» WHAT YOU ARE ASKED TO DO:
Look below for the line that contains "The height and", then copy it and each following line to the end of the records, minus any pictures.

[Records from a data source]

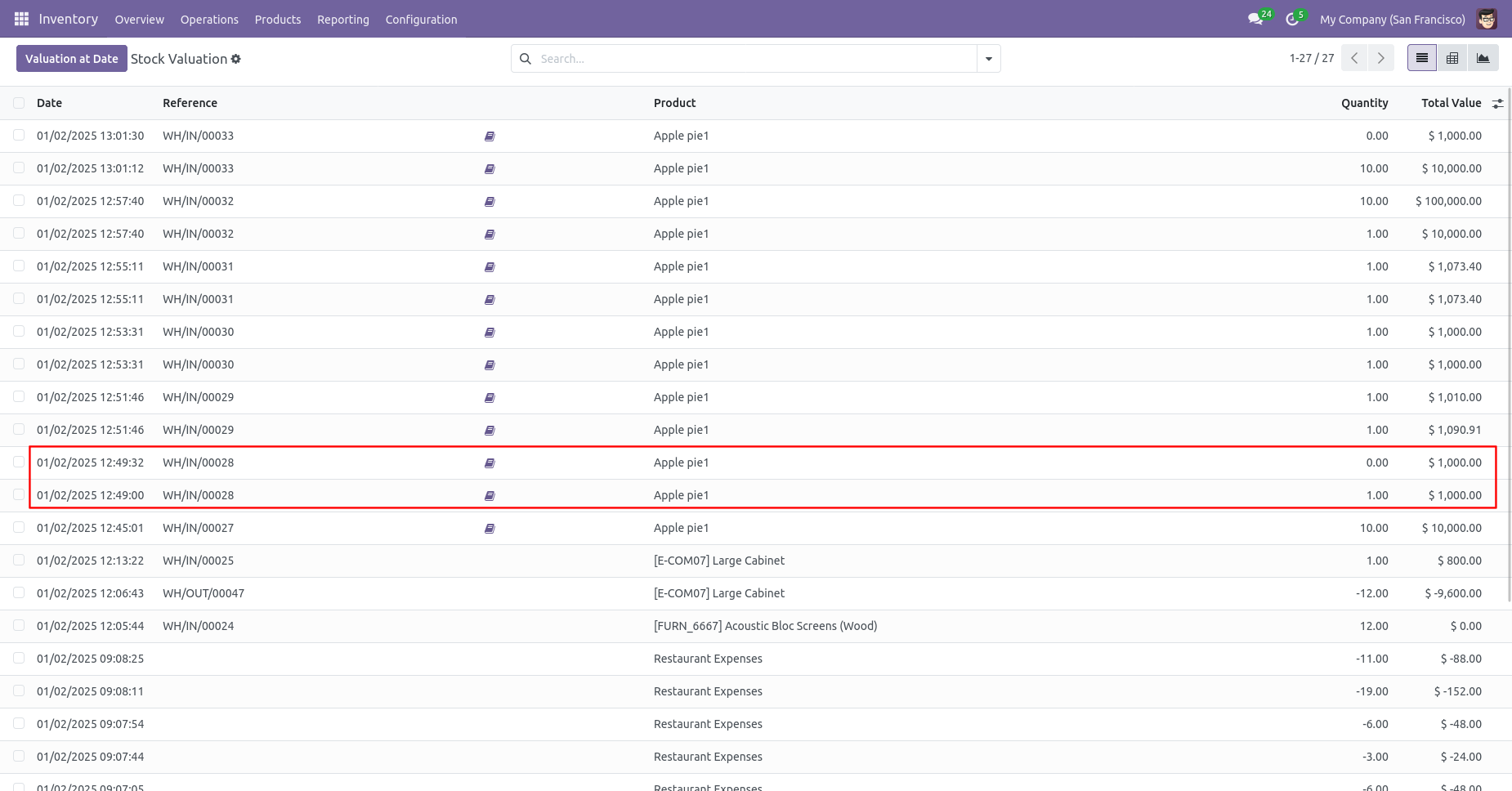This screenshot has height=791, width=1512.
Task: Go to the next page arrow
Action: 1381,58
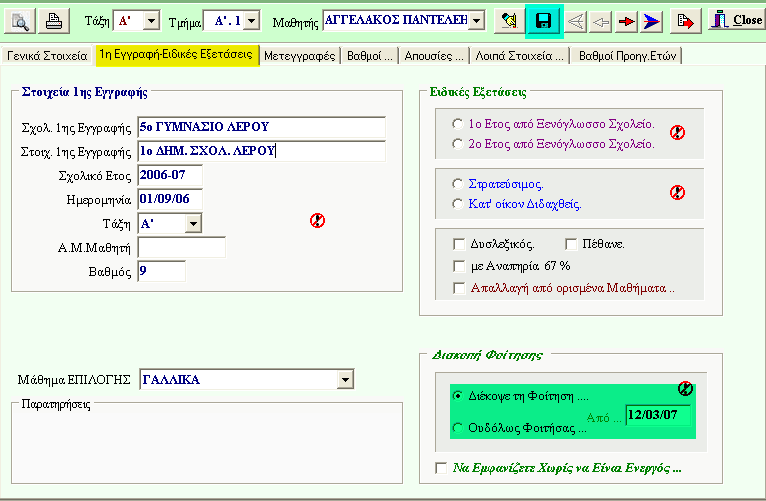Jump to last student with blue arrow

coord(653,20)
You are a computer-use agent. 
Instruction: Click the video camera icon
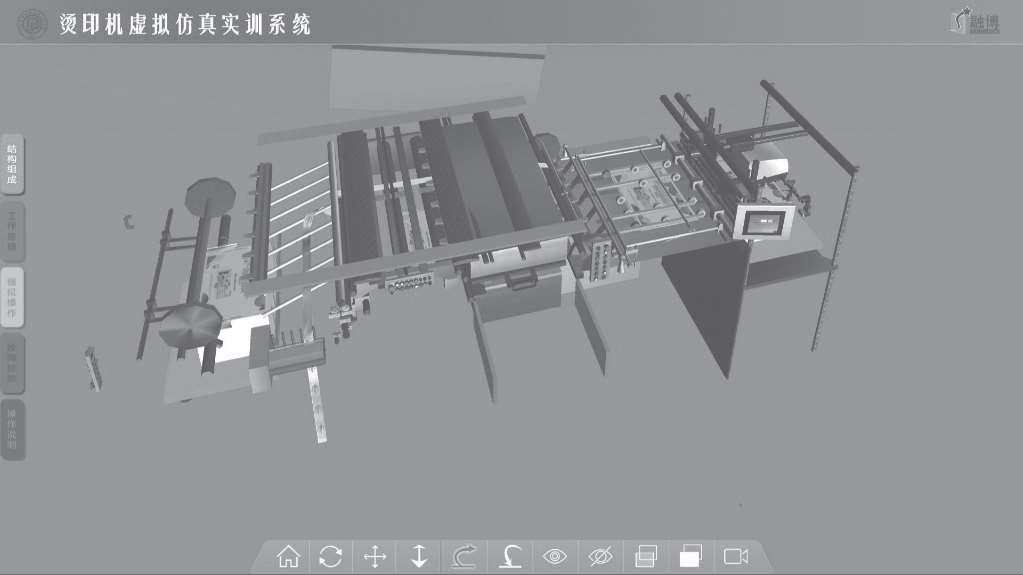pos(736,557)
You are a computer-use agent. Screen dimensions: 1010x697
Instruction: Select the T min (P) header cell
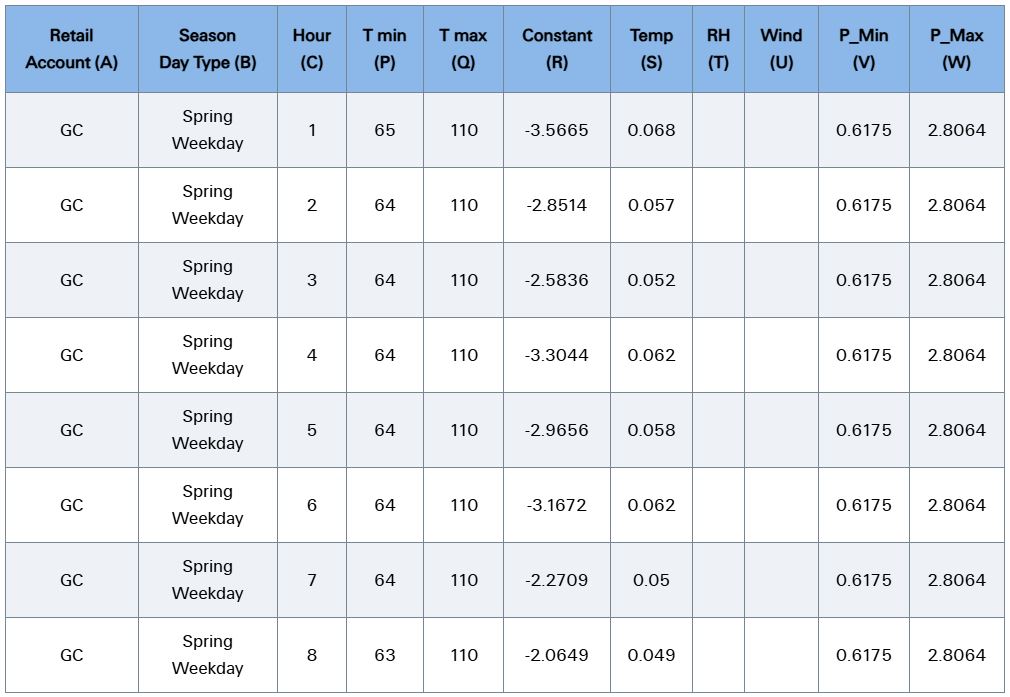click(x=385, y=49)
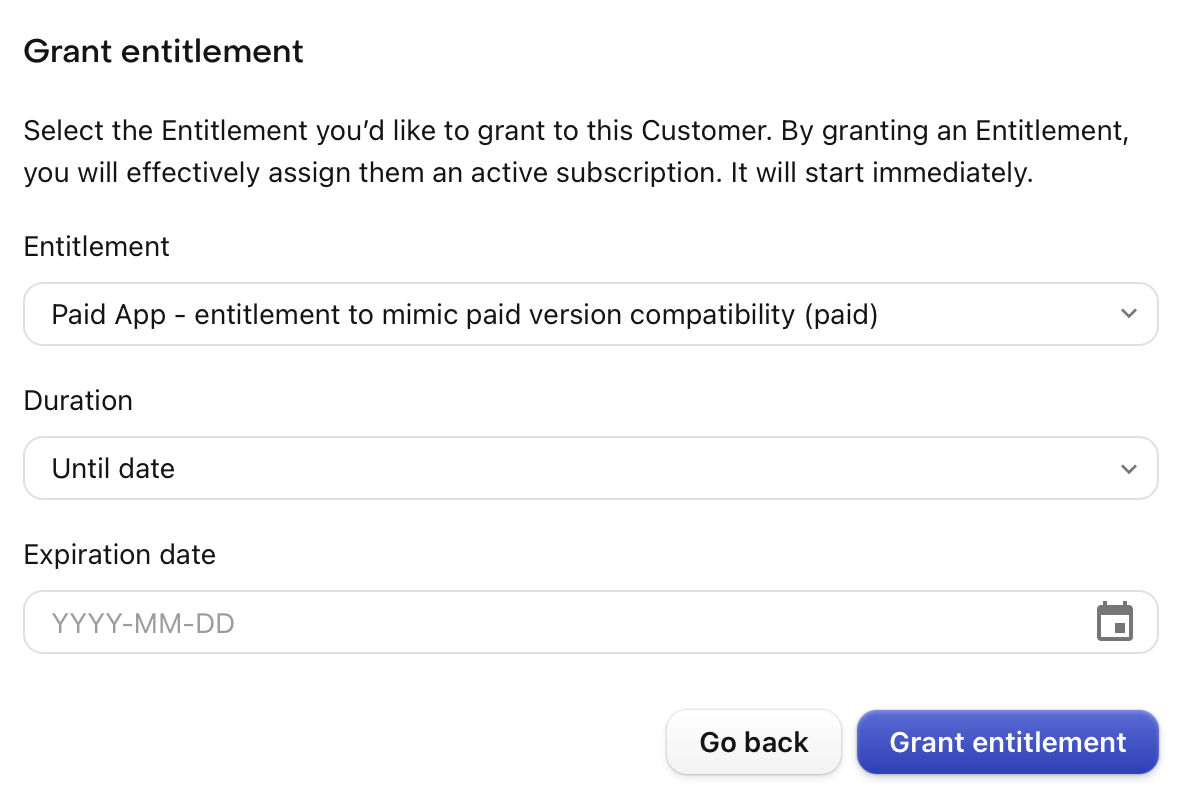Click the Go back button
This screenshot has width=1180, height=798.
tap(753, 742)
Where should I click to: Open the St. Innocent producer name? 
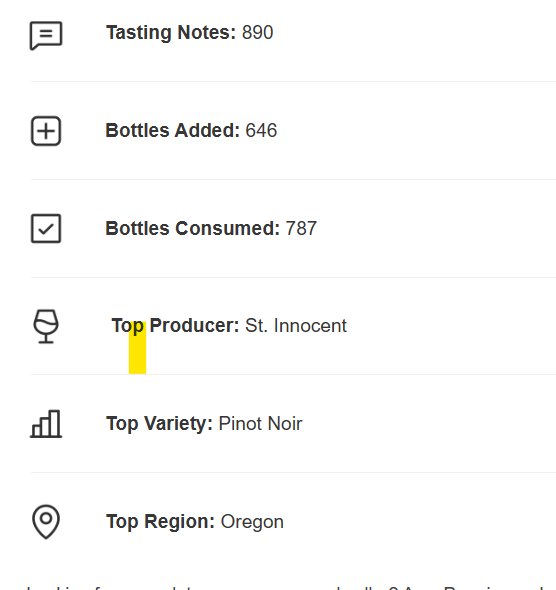(x=296, y=326)
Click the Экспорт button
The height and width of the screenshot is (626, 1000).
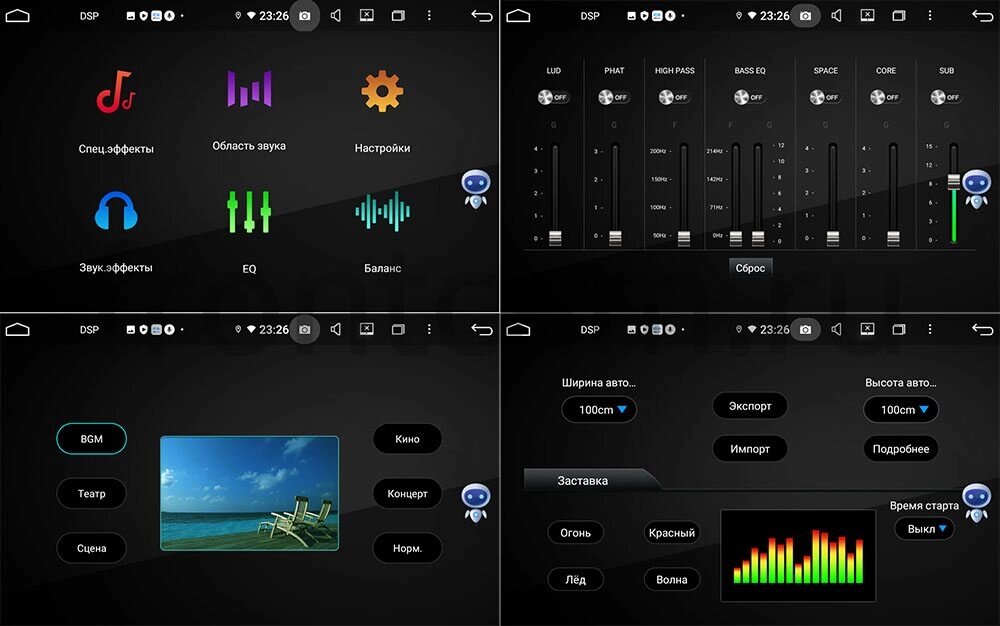[x=749, y=405]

» EXERCISE OUTPUT:
The height and width of the screenshot is (626, 1000).
[x=749, y=405]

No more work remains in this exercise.